— Written instruction —
Edit the listing from the line containing "Click the 'Selects one element by ID' cell" down to the end, changing "Outline" to "Notes" and leaving everything else as it stands. Give back only those lines, without the pictures.

— Material for this task —
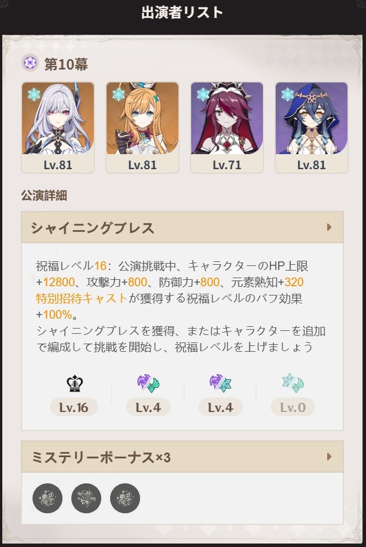Click the first purple-green Lv.4 reaction icon
366x547 pixels.
coord(148,384)
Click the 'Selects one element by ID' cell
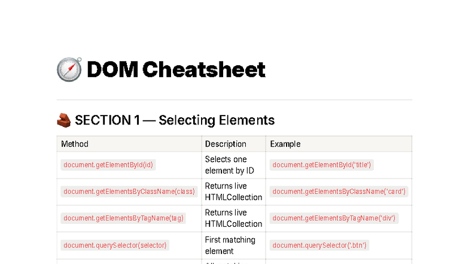The height and width of the screenshot is (264, 469). pyautogui.click(x=230, y=165)
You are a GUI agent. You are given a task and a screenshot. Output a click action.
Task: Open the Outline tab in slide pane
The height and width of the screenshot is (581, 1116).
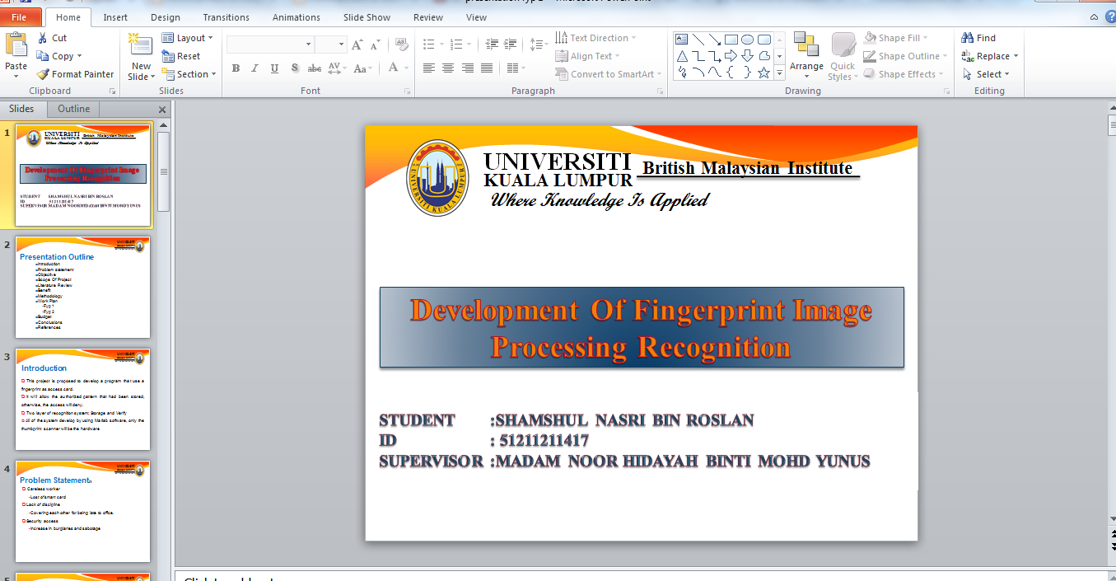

— Solution to this exercise —
Click the 'Selects one element by ID' cell
The height and width of the screenshot is (264, 469). pyautogui.click(x=230, y=165)
You are a GUI agent. You are given a task and a screenshot. Output a click action.
Task: Open the Notes tab in slide pane
The height and width of the screenshot is (581, 1116).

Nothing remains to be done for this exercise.